Ted Husted wrote:
In general, we work by lazy consensus. If no one squawks, we sally forth.
OK, before I sally ;-) I've been thinking a little more about this change. There are two approaches that seem reasonable, one of which minimized changes in the code and one of which minimizes the amount of code that will have to be reviewed in addition to testing as well as the potential for mistakes to creep in later. Guess which I'm leaning toward ;-)
The first approach would be what Niall already proposed: changing the checks for 'null' in BaseHandlerTag and a few other places. As I said, that has the advantage of minimizing the amount of code change.

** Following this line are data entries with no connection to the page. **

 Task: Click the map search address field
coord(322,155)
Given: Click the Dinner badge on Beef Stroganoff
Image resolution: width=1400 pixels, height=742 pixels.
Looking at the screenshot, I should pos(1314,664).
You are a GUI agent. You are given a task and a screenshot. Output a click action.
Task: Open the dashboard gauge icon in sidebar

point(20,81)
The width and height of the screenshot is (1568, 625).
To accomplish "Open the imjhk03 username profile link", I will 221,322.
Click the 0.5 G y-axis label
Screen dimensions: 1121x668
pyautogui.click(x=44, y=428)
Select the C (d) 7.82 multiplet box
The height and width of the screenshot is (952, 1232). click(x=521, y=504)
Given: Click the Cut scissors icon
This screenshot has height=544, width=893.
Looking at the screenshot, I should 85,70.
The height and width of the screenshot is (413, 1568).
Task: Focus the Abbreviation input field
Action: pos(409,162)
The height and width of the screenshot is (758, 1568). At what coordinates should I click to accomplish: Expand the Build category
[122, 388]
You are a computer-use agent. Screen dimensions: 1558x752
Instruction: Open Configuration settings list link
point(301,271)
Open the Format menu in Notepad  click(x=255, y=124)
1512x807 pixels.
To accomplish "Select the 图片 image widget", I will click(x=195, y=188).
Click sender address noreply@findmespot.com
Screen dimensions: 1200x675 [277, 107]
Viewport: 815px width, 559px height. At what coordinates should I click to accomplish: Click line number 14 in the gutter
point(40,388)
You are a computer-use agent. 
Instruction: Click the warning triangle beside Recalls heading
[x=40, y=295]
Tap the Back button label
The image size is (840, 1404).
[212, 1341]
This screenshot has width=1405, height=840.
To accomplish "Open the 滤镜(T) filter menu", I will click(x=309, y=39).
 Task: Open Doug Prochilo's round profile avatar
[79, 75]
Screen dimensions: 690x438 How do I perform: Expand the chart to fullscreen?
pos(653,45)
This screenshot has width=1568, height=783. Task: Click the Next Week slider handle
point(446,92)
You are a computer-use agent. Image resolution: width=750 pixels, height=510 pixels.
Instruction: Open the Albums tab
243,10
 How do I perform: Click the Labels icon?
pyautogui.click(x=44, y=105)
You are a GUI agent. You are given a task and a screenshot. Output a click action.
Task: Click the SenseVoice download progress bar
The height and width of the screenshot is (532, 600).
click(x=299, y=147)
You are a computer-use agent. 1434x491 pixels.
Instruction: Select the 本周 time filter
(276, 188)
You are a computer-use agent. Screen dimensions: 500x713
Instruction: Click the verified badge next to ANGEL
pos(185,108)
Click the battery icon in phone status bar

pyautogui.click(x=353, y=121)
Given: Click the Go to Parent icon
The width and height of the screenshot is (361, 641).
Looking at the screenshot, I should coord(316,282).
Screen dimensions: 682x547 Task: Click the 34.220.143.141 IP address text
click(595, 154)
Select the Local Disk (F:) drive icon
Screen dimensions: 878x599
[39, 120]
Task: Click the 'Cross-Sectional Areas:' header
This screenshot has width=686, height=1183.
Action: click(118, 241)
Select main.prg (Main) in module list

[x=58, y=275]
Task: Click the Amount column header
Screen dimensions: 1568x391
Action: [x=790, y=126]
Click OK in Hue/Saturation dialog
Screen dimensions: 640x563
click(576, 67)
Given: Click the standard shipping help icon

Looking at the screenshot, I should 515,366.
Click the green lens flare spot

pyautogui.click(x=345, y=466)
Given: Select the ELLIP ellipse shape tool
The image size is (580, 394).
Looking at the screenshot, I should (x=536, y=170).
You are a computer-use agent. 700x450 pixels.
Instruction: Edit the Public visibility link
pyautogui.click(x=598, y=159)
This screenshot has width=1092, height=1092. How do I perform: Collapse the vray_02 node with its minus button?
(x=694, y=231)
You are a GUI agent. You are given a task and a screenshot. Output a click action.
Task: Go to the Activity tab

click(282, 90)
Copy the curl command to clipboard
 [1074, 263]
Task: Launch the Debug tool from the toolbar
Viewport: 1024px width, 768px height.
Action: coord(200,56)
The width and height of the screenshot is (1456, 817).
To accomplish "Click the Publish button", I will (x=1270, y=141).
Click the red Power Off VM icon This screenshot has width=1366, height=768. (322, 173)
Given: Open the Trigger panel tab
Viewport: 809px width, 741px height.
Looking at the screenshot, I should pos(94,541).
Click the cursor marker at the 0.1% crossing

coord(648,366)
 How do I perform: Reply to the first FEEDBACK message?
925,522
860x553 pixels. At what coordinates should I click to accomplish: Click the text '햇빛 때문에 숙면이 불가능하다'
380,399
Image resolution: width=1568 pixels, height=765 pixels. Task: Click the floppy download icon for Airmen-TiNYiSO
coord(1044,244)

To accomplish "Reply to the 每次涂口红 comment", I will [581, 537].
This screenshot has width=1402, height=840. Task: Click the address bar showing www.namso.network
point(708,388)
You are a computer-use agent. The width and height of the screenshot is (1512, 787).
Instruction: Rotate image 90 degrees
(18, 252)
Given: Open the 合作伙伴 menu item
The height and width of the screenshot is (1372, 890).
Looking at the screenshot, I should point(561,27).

The second approach would be to modify the attribute setters to convert empty-String arguments to null right away. This has a few advantages:
- it makes it very clear and explicit that empty strings are being thrown away, and the decision of whether or not to ignore empty strings can be made once per attribute, rather than everywhere that attribute value is referenced
- it ensures that no existing checks for null that should be changed into checks for empty-or-null get missed; whereever there's an 'if (x == null) now, the code would remain unchanged
- more importantly, it ensures no checks for null get added later that should be checks for empty-or-null, particularly since the checking semantics could so easily get out-of-sync if the same check is made in more than one place
Basically, I'm suggesting making more changes now (though still very minor ones, just pervasively) to (a) ensure the code adheres to the DRY principle, (b) reduce the chance of the changes being incomplete (through missing checks that would need to be updated with approach 1) and (c) reduces the chance of future mistakes creeping in.
Am I over-selling? ;-) This is the approach I'll take unless I hear an objection.